Татищев причиной поражения считал доверчивость Ярослава, поверившего ложным известиям и ожидавшего мирного разрешения конфликта:

«Был же у Ярослава дядька и воевода Будый. Оной, приехав ко брегу и видя Болеслава, начал укорять, глаголя: «Чрево твое толстое прободу копием». Бе бо Болеслав велик и тяжек вельми, что на кони не мог сидеть; обаче к разпорятку войск был смыслен и храбр и, хотя братию примирить, по совету вельмож посылал к Ярославу о мире. Обаче сим вельми оскорбился и рек вельможам своим: «Если вам сие поношение не тяжко и не хотите отмстить, то я един иду и мою честь обороню или живот погублю». На что все воеводы согласились, а паче Святополк, не хотя о мире слышать, возбуждал всех к битве. Тогда Болеслав со всем войском пошел вдруг чрез реку в брод, а Ярослав, надеяся на пересылки, не имел приготовления к бою и войско устроить не успел, чрез что побежден был от Болеслава». (11, 74)

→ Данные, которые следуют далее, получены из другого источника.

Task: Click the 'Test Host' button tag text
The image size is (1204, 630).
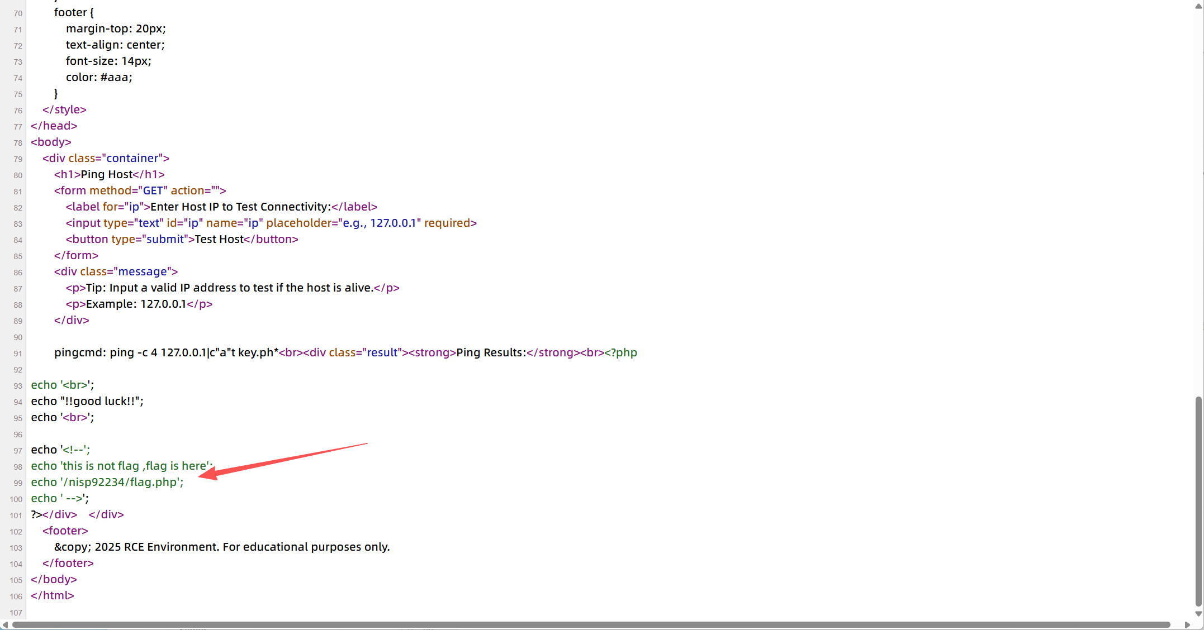Action: click(x=219, y=239)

Главным побудителем к битве среди польского войска назван Святополк. Вся армия Болеслава неожиданно двинулась вброд и смела береговую охрану.

Русско-польская война описана у Титмара:

«Нельзя также умолчать о прискорбном случае, случившемся на Руси. Ведь Болеслав, напав на неё согласно нашему совету с большим войском, причинил ей большой вред. Так, в июле месяце, 22-го числа этот князь, придя к какой-то реке, стал там вместе со своим войском лагерем и велел приготовить необходимые (для переправы) мосты. Русский король, расположившись возле него со своими людьми, с тревогой ожидал исхода будущего условленного между ними сражения.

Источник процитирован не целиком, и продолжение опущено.